====== The input ======

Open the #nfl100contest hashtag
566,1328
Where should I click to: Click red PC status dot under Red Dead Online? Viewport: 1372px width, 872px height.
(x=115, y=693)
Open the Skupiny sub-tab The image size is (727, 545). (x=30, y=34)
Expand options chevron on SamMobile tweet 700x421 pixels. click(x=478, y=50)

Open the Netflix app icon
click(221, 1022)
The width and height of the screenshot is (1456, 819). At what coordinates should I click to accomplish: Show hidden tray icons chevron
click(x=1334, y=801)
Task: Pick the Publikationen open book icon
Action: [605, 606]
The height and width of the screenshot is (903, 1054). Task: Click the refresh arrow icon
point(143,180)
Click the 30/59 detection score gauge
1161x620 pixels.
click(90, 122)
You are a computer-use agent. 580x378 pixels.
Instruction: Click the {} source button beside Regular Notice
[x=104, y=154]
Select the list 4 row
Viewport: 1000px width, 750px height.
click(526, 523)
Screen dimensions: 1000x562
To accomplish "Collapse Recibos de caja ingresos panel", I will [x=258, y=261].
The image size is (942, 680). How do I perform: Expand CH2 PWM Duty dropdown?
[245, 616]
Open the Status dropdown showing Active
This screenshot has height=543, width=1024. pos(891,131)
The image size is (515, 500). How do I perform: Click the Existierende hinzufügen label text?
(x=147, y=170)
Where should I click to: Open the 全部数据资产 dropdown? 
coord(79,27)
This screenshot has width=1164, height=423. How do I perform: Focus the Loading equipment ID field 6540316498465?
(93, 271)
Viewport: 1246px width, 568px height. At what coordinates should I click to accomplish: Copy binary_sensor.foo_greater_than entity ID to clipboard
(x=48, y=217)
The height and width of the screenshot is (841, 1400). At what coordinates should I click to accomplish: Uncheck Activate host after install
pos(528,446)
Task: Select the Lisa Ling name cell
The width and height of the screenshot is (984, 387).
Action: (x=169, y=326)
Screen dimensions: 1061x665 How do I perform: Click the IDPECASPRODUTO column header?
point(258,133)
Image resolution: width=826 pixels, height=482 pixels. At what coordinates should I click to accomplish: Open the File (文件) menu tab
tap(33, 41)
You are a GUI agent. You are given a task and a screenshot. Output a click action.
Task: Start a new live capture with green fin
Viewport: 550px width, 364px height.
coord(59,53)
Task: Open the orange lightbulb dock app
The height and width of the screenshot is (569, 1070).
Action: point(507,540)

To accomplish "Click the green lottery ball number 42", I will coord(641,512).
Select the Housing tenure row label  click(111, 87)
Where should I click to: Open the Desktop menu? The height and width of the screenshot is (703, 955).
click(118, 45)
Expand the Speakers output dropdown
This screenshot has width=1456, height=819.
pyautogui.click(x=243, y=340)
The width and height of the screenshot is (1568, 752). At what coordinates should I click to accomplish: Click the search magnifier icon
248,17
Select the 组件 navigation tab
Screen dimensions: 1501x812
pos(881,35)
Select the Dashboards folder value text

======

Please extract the lines above and reproduce each one exactly, from the first to the last.

Open the #nfl100contest hashtag
566,1328
Where should I click to: Click red PC status dot under Red Dead Online? Viewport: 1372px width, 872px height.
(x=115, y=693)
Open the Skupiny sub-tab The image size is (727, 545). (x=30, y=34)
Expand options chevron on SamMobile tweet 700x421 pixels. click(x=478, y=50)

Open the Netflix app icon
click(221, 1022)
The width and height of the screenshot is (1456, 819). At what coordinates should I click to accomplish: Show hidden tray icons chevron
click(x=1334, y=801)
Task: Pick the Publikationen open book icon
Action: [605, 606]
The height and width of the screenshot is (903, 1054). Task: Click the refresh arrow icon
point(143,180)
Click the 30/59 detection score gauge
1161x620 pixels.
click(90, 122)
You are a computer-use agent. 580x378 pixels.
Instruction: Click the {} source button beside Regular Notice
[x=104, y=154]
Select the list 4 row
Viewport: 1000px width, 750px height.
click(526, 523)
Screen dimensions: 1000x562
To accomplish "Collapse Recibos de caja ingresos panel", I will [x=258, y=261].
The image size is (942, 680). How do I perform: Expand CH2 PWM Duty dropdown?
[245, 616]
Open the Status dropdown showing Active
This screenshot has height=543, width=1024. pos(891,131)
The image size is (515, 500). How do I perform: Click the Existierende hinzufügen label text?
(x=147, y=170)
Where should I click to: Open the 全部数据资产 dropdown? 
coord(79,27)
This screenshot has width=1164, height=423. How do I perform: Focus the Loading equipment ID field 6540316498465?
(93, 271)
Viewport: 1246px width, 568px height. At what coordinates should I click to accomplish: Copy binary_sensor.foo_greater_than entity ID to clipboard
(x=48, y=217)
The height and width of the screenshot is (841, 1400). At what coordinates should I click to accomplish: Uncheck Activate host after install
pos(528,446)
Task: Select the Lisa Ling name cell
The width and height of the screenshot is (984, 387).
Action: (x=169, y=326)
Screen dimensions: 1061x665 How do I perform: Click the IDPECASPRODUTO column header?
point(258,133)
Image resolution: width=826 pixels, height=482 pixels. At what coordinates should I click to accomplish: Open the File (文件) menu tab
tap(33, 41)
You are a GUI agent. You are given a task and a screenshot. Output a click action.
Task: Start a new live capture with green fin
Viewport: 550px width, 364px height.
coord(59,53)
Task: Open the orange lightbulb dock app
The height and width of the screenshot is (569, 1070).
Action: point(507,540)

To accomplish "Click the green lottery ball number 42", I will coord(641,512).
Select the Housing tenure row label  click(111, 87)
Where should I click to: Open the Desktop menu? The height and width of the screenshot is (703, 955).
click(118, 45)
Expand the Speakers output dropdown
This screenshot has width=1456, height=819.
pyautogui.click(x=243, y=340)
The width and height of the screenshot is (1568, 752). At what coordinates should I click to accomplish: Click the search magnifier icon
248,17
Select the 组件 navigation tab
Screen dimensions: 1501x812
pos(881,35)
Select the Dashboards folder value text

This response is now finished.